The Diplomat asks a lot of Russell, from intricate emotional shifts to the dense jargon of top-secret international relations, but just as she does on camera, she carries it all with a disarming ease after a long day’s work. Russell has settled into the role of Kate Wyler, a diplomat who’s been thrust to the center of a high-stakes global crisis while navigating her turbulent marriage to fellow insider Hal (Rufus Sewell) and her even more complex relationship to her own ambitions.

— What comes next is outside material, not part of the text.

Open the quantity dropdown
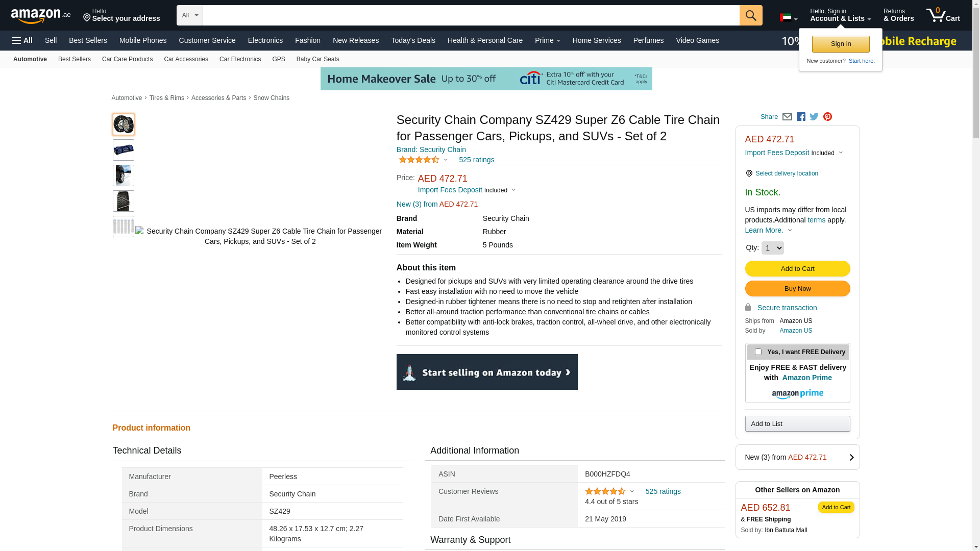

“There is something that you can’t manufacture when you have years of experience with people,” Russell says. “It’s like slipping on a comfortable pair of shoes. That’s the benefit of good series work.” Russell is familiar with this trajectory, which is the goal whenever embarking on a new continuing TV show. Her breakout on college drama Felicity won her a Golden Globe and lasted four seasons; before jumping into The Diplomat, she’d finished a critically lauded six-season run on FX’s Emmy-winning spy drama The Americans, where she also met her romantic partner, co-star Matthew Rhys.